Exercise inputs:
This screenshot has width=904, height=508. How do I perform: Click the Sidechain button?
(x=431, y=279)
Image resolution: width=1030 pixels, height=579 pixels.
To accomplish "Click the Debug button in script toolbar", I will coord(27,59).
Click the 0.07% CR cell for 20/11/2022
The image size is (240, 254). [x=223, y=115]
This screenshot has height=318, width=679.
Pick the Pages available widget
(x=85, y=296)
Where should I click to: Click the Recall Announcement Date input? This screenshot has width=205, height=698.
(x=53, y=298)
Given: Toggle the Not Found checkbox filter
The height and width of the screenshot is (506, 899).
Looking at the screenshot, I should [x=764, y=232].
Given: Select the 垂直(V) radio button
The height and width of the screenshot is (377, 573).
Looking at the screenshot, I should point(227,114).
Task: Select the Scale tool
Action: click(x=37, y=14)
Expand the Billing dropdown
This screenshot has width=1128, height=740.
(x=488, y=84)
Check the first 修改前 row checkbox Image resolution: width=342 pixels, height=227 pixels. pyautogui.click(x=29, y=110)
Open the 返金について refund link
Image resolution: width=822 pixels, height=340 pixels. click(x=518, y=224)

* * *

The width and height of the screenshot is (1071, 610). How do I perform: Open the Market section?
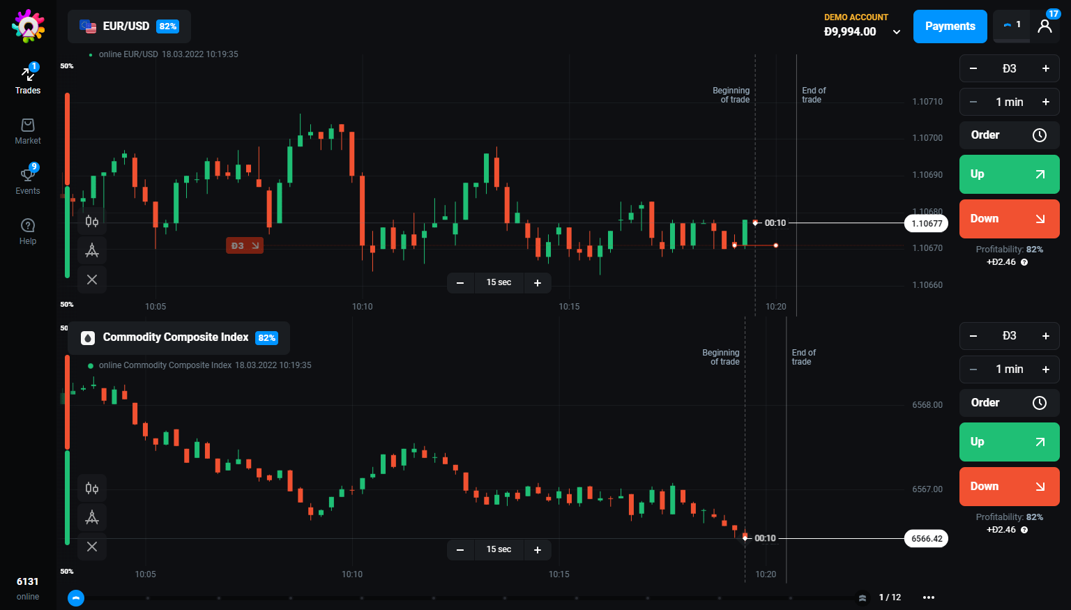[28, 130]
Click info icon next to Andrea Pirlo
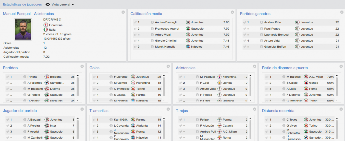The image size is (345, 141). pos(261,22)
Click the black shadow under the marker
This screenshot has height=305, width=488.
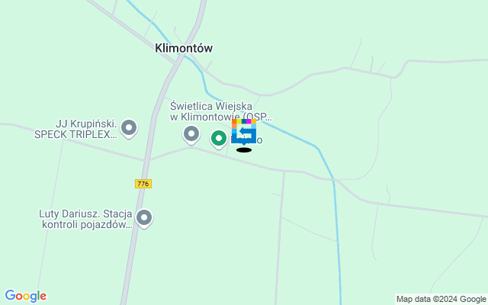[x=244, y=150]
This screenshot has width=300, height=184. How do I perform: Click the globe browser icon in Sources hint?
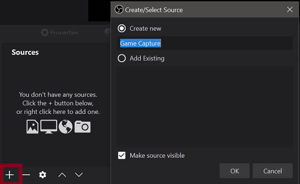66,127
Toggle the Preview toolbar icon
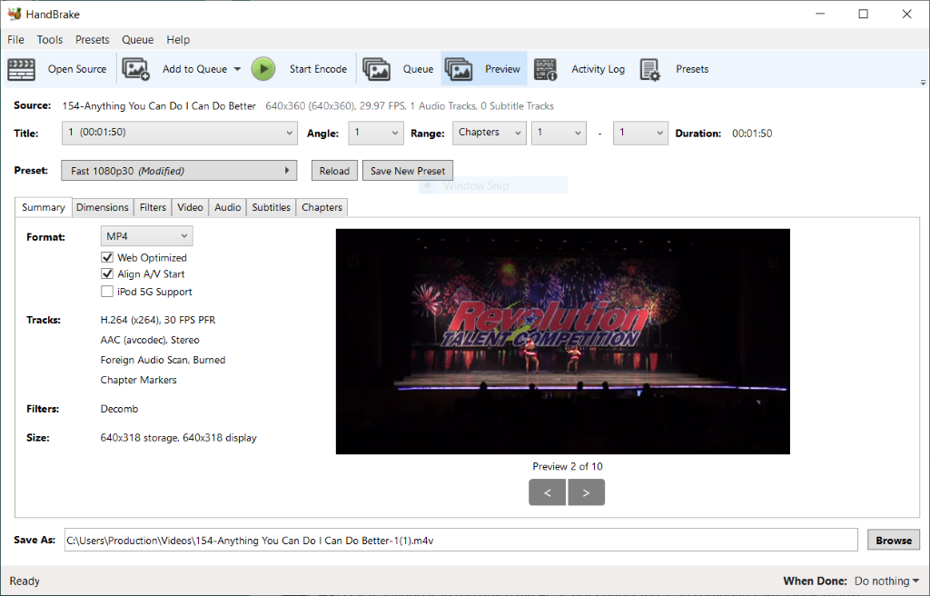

Exercise:
Answer with nothing but the count of lines in the entries that hold the word "toolbar".

Expected answer:
2